Compte rendu de l’Atelier 4 « Carrefour des Cultures »

SAVEURS DE LIVRES 2

                                                                                2 ET 3 AVRIL 2011 A GRASSE

                                                Compte rendu de l’Atelier 4 « Carrefour des Cultures » 

1° LES ÉCHANGES

 Le groupe a souhaité tout d’abord définir le concept de culture. Le mot carrefour associé au mot culture sous-tend la notion de diversité des cultures. Car la culture est plurielle. On pourrait également penser que la culture englobe toutes les cultures ou toutes les natures de cultures dans leurs diversités.

Différents concepts ont été évoqués :

> Transculturel

> Multiculturel

> Biculturel

Il aurait fallu un peu plus de temps pour appréhender ces différentes notions et surtout mesurer l’intérêt de ces différenciations pour les projets d’écriture des écrivains et romanciers. Il est cependant apparu que ces notions multiples résultaient notamment de la différence d’implication personnelle de chacun face aux aspects culturels.

Quelques exemples :

> Un roman traitant une histoire intervenant dans un pays ayant des coutumes fortes et spécifiques pourra faire le choix de multiplier les références, à la langue dialectale, aux coutumes locales, quand bien même l’auteur resterait étranger à cette culture du fait de ses origines (exemple cité d’un roman écrit par des écrivains francophones se déroulant aux Antilles)

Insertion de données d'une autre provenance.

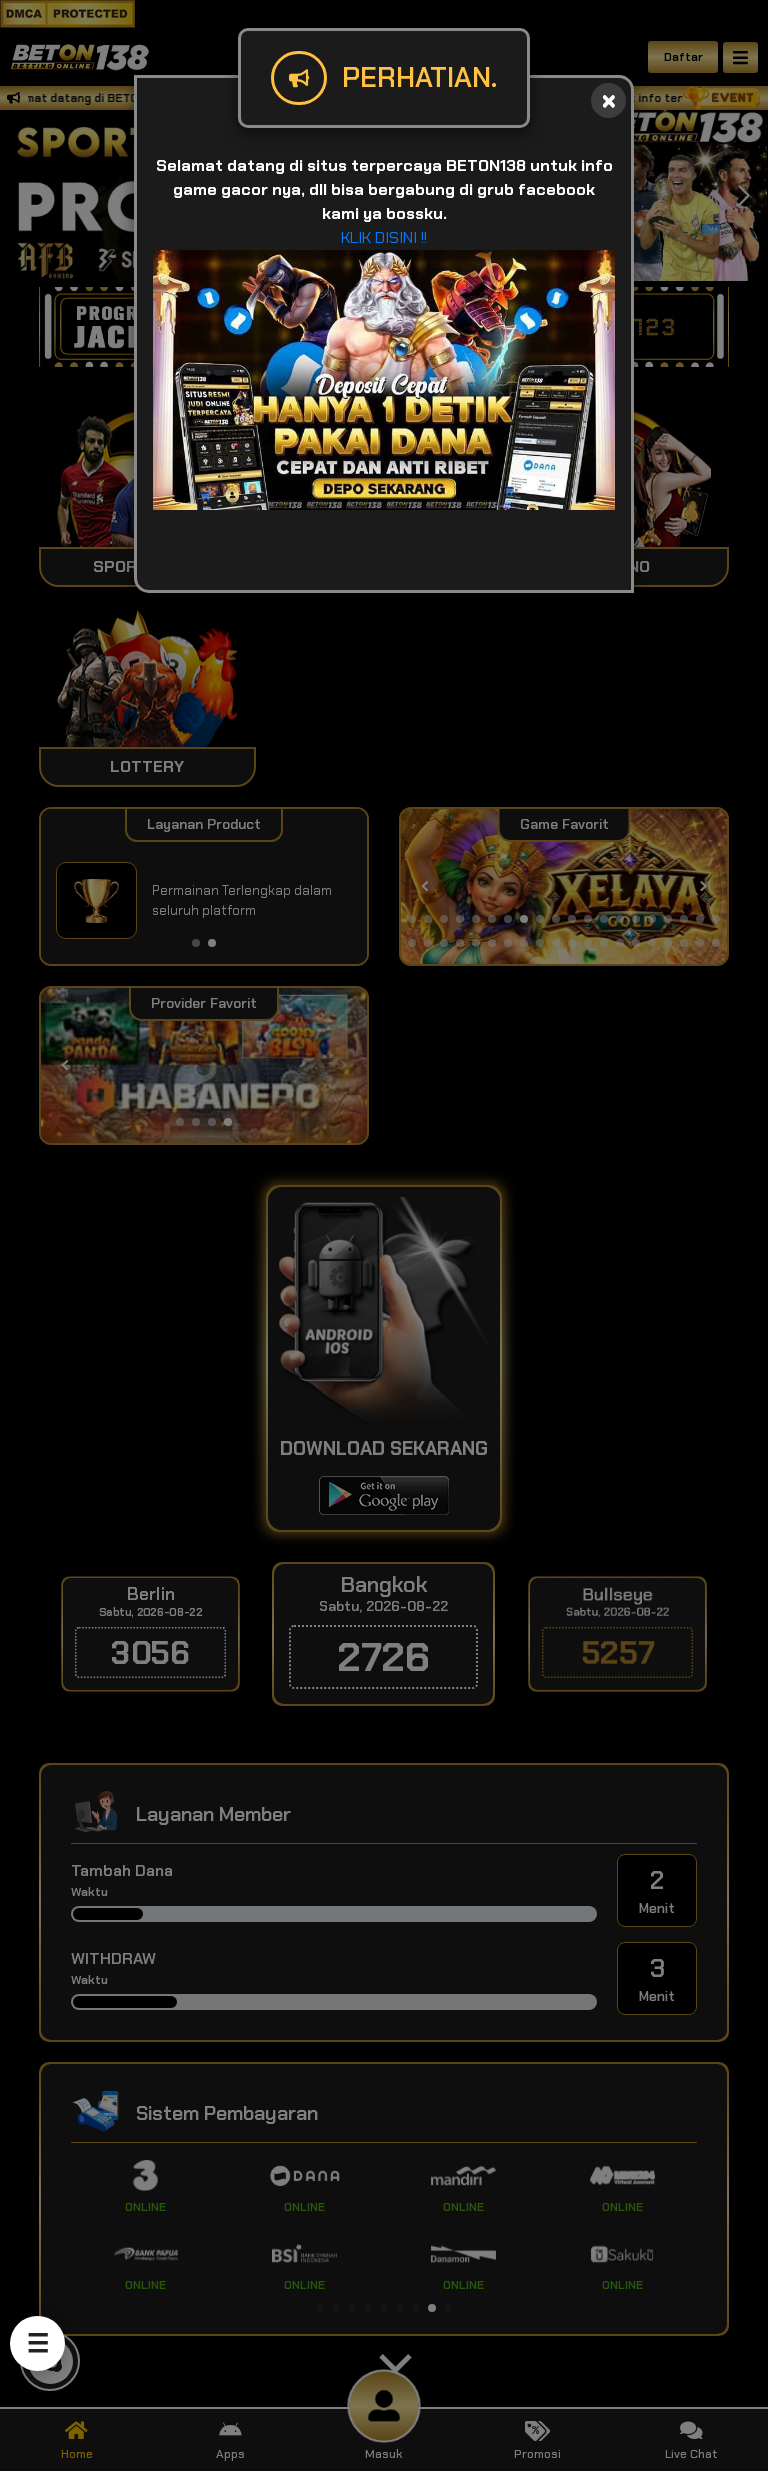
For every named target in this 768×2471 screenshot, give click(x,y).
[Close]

 > Lorsqu’une histoire met en scène un passé conflictuel entre plusieurs communautés, même si l’auteur a fait tous les efforts nécessaires pour aborder la question de la manière la plus neutre possible, il sera souvent attaqué par les tenants de chaque communauté, qui lui reprocheront –finalement peut-être inconsciemment- de ne pas prendre parti. (Exemple cité d’un ouvrage traitant d’un ancien conflit à caractère colonial) 

> En présence d’une histoire impliquant des noms de personnages ou de lieux anciens fondamentalement différents du pays du lecteur, celui-ci répugne souvent à devoir assimiler, soit un vocabulaire fastidieux, soit des noms de personnages dans lesquels il a le sentiment de se perdre rapidement. L’auteur peut vouloir   essayer de « coller » le mieux possible à la réalité quotidienne ou historique, en essayant de développer le  climat le plus adapté possible à une sorte de « ressenti » de l’intrigue. Il risque dans ce cas de se couper d’un lectorat dérouté par une approche trop particulière (Exemple de pays où les noms des personnages sont très spécifiques comme les pays africains ou les pays arabes.

 Conséquences pour le romancier :

L’auteur peut être conduit à chercher quel public il souhaite viser, et ainsi, soit écrire de manière délibérément restrictive pour un public déterminé, soit au contraire préférer partager, avec ses lecteurs, une histoire, une culture, en prenant le soin de ne pas les abandonner dans le pugilat des références et des mots, pour lesquels ceux-ci se sentent étrangers, les déroutant,  les ennuyant et parfois même les désespérant, par une écriture ressentie comme abrupte.

L’écrivain peut se garder des barrières culturelles qui le sépareraient de son public. En revanche il peut aussi se réfugier dans une culture spécifique, dévorant son plaisir de partager celui-ci avec un groupe culturel particulier, et donner libre cours à ses envies, à son talent aussi, sans limites et sans contrainte.

 2° LES PROPOSITIONS 

> Les membres du groupe souhaitent une implication de l’Harmattan encore plus large dans le travail d’écriture et la distribution de leurs ouvrages. Ils ont confusément le sentiment d’être les partenaires d’un éditeur reconnu, bénéficiant d’une grande notoriété, dont ils ne bénéficient pas assez de l’appui. Il aurait fallu plus de temps encore pour développer cette demande. Mais elle pourrait utilement être approfondie pour pouvoir mesurer, de manière réaliste et concrète, les actions qui pourraient être entreprises. Un groupe de travail pourrait le cas échéant se constituer pour étudier la question.

 > Conseils dans l’élaboration des ouvrages

Pour les débuts dans l’écriture, quelquefois après une carrière professionnelle différente, le jeune auteur, quand bien même il serait senior, est friand de conseils, notamment pour l’aider à structurer son livre. Il a le sentiment de participer à une loterie où même le talent aurait peu de prise.

Il serait intéressant, par exemple, que des groupes de travail puissent se constituer, débattre et confronter leurs conclusions avec les professionnels de L’Harmattan. 

Les auteurs aimeraient pouvoir se retrouver plus souvent pour confronter leurs expériences et leurs points de vue,

même de manière informelle. Une communauté existe, il faudrait pouvoir la faire vivre.